[Dataset items]
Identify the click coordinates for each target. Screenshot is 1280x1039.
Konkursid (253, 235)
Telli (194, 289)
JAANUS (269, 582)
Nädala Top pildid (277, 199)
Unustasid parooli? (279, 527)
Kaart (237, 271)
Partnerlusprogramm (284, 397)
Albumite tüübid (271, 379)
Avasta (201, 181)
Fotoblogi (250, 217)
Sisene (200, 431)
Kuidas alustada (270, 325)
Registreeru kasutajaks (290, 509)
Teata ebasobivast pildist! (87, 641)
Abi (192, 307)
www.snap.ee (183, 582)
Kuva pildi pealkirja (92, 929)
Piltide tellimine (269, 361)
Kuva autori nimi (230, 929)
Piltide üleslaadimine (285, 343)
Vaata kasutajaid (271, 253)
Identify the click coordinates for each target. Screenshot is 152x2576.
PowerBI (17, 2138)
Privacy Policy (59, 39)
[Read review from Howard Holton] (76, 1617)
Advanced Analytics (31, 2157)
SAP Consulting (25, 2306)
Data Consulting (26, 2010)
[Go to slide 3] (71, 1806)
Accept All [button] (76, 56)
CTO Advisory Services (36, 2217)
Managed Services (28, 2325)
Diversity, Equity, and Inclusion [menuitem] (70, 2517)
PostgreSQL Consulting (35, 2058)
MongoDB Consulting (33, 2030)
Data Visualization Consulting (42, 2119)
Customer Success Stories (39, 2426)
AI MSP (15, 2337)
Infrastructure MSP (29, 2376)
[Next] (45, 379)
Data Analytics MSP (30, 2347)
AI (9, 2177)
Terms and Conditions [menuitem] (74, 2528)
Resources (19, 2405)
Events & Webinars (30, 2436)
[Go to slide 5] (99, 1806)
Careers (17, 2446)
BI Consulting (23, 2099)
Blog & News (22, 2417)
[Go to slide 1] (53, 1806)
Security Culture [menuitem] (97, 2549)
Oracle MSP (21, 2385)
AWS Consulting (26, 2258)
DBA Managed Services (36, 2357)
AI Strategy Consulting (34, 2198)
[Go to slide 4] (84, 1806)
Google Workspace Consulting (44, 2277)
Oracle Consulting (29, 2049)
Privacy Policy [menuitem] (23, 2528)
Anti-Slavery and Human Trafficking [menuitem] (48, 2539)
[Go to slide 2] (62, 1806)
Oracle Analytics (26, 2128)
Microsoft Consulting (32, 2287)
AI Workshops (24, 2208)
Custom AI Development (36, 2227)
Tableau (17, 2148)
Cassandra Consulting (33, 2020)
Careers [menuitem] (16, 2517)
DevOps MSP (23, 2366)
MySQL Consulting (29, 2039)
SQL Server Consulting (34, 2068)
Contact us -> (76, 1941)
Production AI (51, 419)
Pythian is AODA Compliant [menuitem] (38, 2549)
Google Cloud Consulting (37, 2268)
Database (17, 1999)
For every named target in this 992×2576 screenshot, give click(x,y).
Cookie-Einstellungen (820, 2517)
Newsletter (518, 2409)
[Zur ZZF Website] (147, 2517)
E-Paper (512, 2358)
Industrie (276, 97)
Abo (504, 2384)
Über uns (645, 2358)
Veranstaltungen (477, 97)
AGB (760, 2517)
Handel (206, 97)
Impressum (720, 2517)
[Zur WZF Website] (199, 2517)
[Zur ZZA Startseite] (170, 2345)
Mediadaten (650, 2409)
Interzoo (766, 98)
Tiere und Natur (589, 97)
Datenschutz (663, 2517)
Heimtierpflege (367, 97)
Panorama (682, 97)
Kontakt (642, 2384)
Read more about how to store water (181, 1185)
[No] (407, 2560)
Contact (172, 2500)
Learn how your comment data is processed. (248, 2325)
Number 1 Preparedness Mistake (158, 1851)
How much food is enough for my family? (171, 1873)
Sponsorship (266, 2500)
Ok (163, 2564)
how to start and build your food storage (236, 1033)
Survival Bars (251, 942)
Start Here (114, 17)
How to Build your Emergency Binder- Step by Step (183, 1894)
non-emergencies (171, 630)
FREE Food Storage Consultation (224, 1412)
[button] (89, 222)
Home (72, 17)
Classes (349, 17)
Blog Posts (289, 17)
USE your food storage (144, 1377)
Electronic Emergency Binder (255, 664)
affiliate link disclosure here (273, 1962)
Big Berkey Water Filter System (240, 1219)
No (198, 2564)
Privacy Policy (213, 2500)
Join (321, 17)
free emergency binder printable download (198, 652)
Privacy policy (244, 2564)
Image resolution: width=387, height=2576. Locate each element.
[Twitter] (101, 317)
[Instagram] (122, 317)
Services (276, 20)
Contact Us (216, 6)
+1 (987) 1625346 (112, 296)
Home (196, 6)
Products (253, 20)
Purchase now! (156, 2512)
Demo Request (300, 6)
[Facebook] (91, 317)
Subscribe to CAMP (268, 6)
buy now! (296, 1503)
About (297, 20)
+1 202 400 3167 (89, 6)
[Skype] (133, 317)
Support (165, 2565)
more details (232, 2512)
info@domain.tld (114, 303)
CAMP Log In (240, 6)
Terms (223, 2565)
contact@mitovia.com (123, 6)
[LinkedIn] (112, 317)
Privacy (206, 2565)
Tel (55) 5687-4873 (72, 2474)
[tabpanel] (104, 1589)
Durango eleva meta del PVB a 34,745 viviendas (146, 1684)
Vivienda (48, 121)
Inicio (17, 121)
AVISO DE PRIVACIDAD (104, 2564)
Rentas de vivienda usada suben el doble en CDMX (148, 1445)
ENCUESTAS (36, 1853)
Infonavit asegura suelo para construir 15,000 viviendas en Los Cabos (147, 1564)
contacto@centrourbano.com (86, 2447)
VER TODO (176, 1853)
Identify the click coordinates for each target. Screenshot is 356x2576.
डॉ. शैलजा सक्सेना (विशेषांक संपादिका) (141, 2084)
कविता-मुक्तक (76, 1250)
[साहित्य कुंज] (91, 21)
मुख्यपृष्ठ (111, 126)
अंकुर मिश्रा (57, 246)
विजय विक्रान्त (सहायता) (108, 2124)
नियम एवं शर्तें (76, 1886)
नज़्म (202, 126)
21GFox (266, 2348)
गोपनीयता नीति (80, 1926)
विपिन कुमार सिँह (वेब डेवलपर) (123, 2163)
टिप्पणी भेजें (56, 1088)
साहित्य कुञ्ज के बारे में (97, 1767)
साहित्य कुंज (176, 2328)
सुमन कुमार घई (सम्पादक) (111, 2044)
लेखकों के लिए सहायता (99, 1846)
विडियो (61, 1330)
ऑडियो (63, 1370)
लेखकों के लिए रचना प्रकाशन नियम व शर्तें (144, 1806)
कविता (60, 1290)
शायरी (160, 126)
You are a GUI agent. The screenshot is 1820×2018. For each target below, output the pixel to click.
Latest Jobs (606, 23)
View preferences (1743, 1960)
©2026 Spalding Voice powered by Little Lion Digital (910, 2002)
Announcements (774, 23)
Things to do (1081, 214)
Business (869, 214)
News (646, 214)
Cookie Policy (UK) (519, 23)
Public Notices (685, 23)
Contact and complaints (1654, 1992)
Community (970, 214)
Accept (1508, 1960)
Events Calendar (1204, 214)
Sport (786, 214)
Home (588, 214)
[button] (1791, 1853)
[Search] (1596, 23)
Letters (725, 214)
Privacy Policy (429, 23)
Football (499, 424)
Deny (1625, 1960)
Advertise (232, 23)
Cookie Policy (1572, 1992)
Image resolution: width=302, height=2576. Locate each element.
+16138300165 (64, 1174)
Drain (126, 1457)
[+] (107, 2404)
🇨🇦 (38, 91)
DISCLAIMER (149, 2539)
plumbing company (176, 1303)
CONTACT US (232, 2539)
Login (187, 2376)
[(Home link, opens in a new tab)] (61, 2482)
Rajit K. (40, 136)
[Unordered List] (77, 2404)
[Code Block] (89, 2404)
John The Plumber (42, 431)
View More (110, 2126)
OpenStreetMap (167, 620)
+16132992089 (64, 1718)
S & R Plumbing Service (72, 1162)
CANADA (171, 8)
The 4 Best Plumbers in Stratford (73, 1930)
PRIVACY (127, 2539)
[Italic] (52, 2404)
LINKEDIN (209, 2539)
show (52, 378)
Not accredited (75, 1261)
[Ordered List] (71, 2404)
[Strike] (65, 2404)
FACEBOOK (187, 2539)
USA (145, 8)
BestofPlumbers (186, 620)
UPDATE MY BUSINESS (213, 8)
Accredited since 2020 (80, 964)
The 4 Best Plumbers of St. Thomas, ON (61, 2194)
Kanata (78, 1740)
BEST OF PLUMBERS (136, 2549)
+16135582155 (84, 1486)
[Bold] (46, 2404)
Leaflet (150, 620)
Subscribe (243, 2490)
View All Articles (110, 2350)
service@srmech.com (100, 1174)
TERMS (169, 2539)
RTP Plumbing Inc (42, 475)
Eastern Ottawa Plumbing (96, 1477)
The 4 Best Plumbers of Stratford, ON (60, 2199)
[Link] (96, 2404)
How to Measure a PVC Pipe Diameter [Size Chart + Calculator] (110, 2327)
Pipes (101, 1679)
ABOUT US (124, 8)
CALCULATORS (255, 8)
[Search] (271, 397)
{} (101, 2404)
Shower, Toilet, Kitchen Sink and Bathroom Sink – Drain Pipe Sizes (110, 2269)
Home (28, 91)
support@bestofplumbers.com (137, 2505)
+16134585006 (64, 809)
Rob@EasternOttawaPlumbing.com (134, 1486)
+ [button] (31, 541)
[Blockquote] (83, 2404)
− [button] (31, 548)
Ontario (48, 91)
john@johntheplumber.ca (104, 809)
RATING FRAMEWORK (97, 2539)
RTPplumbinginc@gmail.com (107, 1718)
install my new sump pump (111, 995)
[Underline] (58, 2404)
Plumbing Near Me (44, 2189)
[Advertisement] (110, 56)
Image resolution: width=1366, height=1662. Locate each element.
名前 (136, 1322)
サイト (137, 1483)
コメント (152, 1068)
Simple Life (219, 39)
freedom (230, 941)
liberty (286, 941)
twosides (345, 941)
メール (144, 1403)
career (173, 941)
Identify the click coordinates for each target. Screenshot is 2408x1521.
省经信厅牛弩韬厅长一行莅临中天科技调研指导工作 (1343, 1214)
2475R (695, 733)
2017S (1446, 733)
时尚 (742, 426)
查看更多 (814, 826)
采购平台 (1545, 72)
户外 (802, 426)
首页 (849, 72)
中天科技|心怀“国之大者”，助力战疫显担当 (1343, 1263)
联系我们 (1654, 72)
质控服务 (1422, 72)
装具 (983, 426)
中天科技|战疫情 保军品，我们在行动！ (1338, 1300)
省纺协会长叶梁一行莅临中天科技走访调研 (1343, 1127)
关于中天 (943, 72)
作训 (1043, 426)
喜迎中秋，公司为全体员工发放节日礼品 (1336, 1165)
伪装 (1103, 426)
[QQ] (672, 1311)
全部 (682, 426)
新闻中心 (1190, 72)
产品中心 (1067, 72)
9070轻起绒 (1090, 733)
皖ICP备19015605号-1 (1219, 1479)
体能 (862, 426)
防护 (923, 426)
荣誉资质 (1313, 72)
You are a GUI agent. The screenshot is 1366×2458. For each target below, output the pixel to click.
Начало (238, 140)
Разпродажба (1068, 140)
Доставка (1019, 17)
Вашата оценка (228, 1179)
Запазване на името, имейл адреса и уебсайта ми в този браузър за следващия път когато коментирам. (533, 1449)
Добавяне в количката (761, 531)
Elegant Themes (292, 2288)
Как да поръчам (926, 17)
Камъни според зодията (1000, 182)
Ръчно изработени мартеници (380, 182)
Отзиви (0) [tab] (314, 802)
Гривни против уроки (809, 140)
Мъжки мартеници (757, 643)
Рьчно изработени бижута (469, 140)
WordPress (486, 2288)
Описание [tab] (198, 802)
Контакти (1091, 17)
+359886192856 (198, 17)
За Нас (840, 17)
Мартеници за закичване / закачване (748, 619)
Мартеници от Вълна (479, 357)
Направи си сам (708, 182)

- [BRIEF]:
Considering only the data above, return the lines in which "width" occurs.

- [EXPECTED OUTPUT]:
Image resolution: width=387, height=2576. Locate each element.
Image resolution: width=302, height=2576. Locate each element.
Image resolution: width=1366, height=1662. Locate each element.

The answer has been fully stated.